Configure MS SQL as vSEC:CMS Database

Anthony - Versasec Support
Anthony - Versasec Support
  • Updated

Introduction

Out of the box vSEC:CMS uses an internal database which stores information about credentials registered and managed by the vSEC:CMS along with configuration settings. This database is an SQLite implementation.

However, if it is required to use a third-party database, it is possible to configure the vSEC:CMS to connect to an MS SQL database which can be used to store data for the application.

Configure Support

Prerequisites

A fully functional MS SQL server with a database needs to be available to the vSEC:CMS. The vSEC:CMS will not create the database.

Note
As recommended by MS, the MS SQL database should be encrypted. Please consult your MS SQL database documentation for further information on this.

The following versions of MS SQL Server are supported 2017, 2019, 2022, Azure SQL.

At minimum, Microsoft ODBC Driver 17 for SQL Server should be available/installed on the server where vSEC:CMS is installed.

It is possible to check what ODBC drivers (if any) are installed on your server. Open the ODBC Data Source Administrator console and from the Drivers tab you can see the drivers installed.

Sizing

For general information purposes the database sizing can vary depending on how you use vSEC:CMS. In this section we will provide very high level guidance on what the SQL database sizing could be to give you a high level idea of what to consider when designing your database from a sizing perspective.

For a typical system of 1 thousand managed credentials you could expect 100 MB to be allocated for your database.

Setup and Migration

From Options - Connections click the Add button and select SQL Database.

Enter a template name and from the drop-down list select vSEC:CMS SQL Database (v4) (MS-SQL).

Select the provider from the Database provider drop-down list and manually enter the database name or click Browse, if it is possible to browse and find the database from your environment, into the Database server field.

From version 6.12.2.2 a Connection encryption drop-down field is available. With this setting you can configure whether the connection to the database is to be encrypted or not. Encryption is enabled by default from ODBC 18 and higher.

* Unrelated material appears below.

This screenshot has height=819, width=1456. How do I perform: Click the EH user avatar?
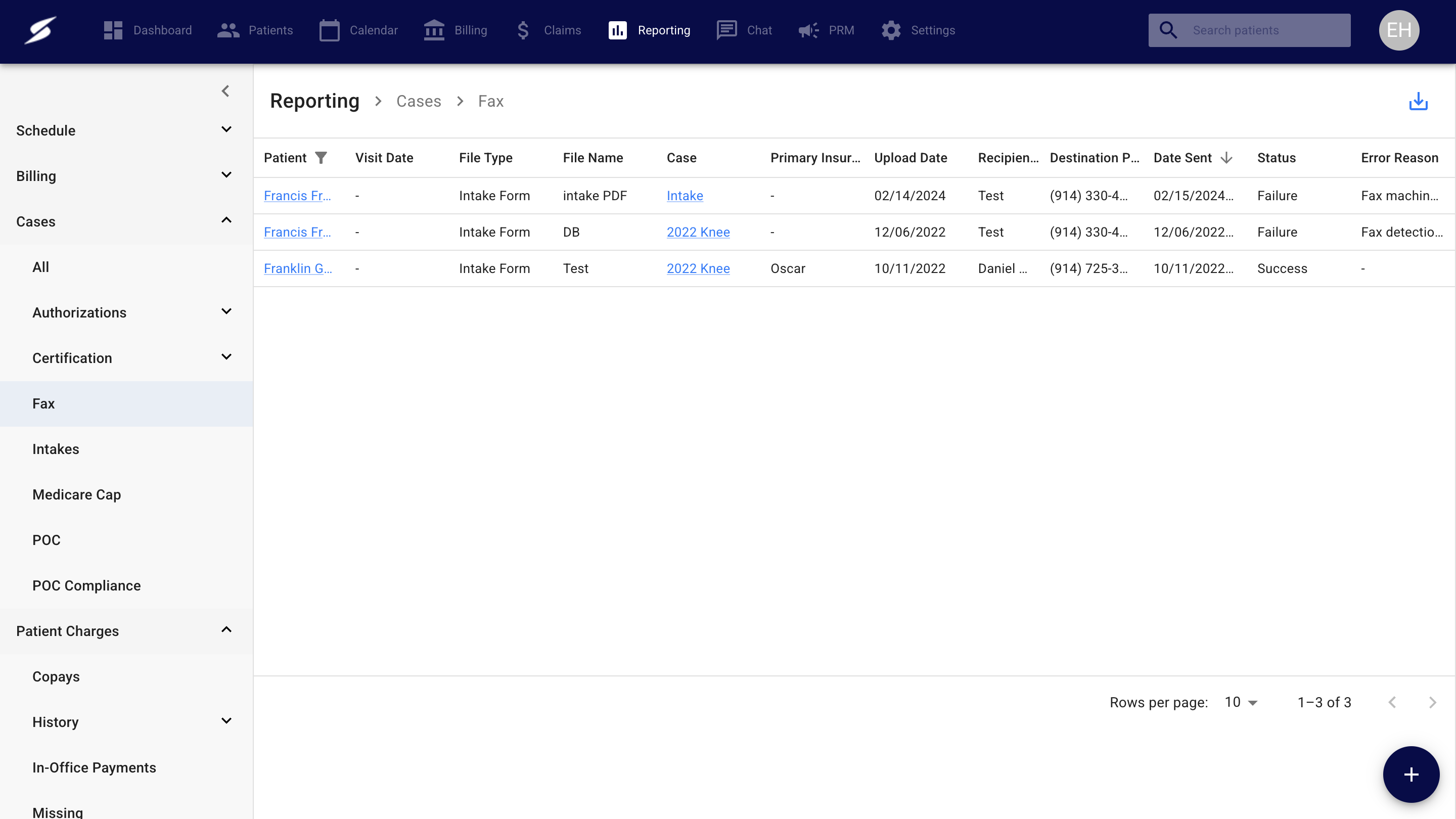click(1398, 30)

There are 4 options:

  • Optional: If this is selected then the system will use default connection settings for the database provider that is selected, i.e., if ODBC 17 or lower is used then encryption is not enabled by default.
  • Enabled: If this is selected then the system will try to establish an encrypted connection using the selected database provider. In this case server certificate validation will be performed. This is not a proprietary configuration for vSEC:CMS. It is expected that person(s) with skills in MS SQL have already setup the certificate trust for the ODBC provider used in this case.
  • Enabled (Trust server certificate): If this is selected then the system will try to establish an encrypted connection using the selected database provider. In this case the certificate will automatically be trusted, i.e., skip server certificate validation.
  • Disabled: If this is selected then the connection will not be encrypted.

If a dedicated SQL user account is to be used for the connection credential enable Use SQL server authentication mode checkbox. Enter the name and password into the available fields. Otherwise the Windows service account that vSEC:CMS Service is running under will be used to connect to the MS SQL database.

Note
If a dedicated Windows account is to be used for the connection credential then it will be required to follow the instructions as described in the article Configure Dedicated Windows Service Account.

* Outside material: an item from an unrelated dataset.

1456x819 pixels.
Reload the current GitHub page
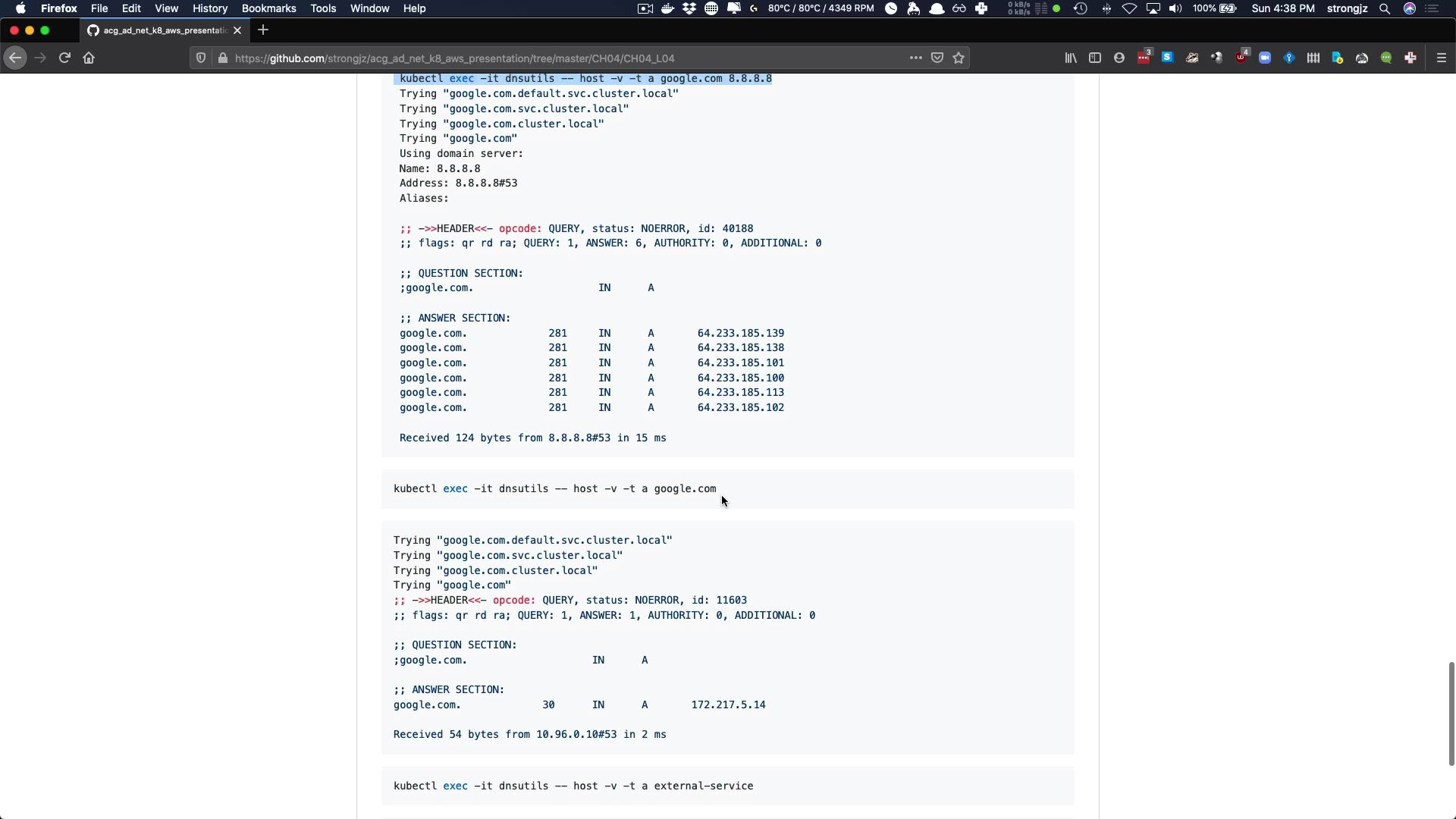pos(64,58)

Manually enter the database name in the Name field or click the Get Databases button if it is possible to find the database in your environment.

Untitled.png

If all settings are configured correctly then click the Test button to test the connection end-to-end. You should see a success dialog as below if the connection is successful.

Click the Save button which will trigger the migration flow to MS SQL. You will see a dialog with a summary of what will be migrated and an estimate of the time it will take to migrate in full. Click Start to begin the migration.

Important
vSEC:CMS needs to have read/write and db_owner permissions on the MS SQL database. db_owner permissions are only required during the migration phase and if the SQL schema needs to be updated. Once the migration is done you can remove db_owner permission and if a schema update is required you can temporarily enable db_owner permission to perform the schema update and disable once this is done.
Below is an example of what permissions the SQL user would need.

Untitled.png

Limitations

The current implementation of the MS SQL database support has some limitations which are important to note. These are:

  • If, on startup of the vSEC:CMS, the MS SQL database is unreachable the application will not start;
  • It will only be possible to add one SQL connection of this type on any one installation of the vSEC:CMS;
  • Once the MS SQL connection is set up and in use it will not be possible to roll-back to the internal database.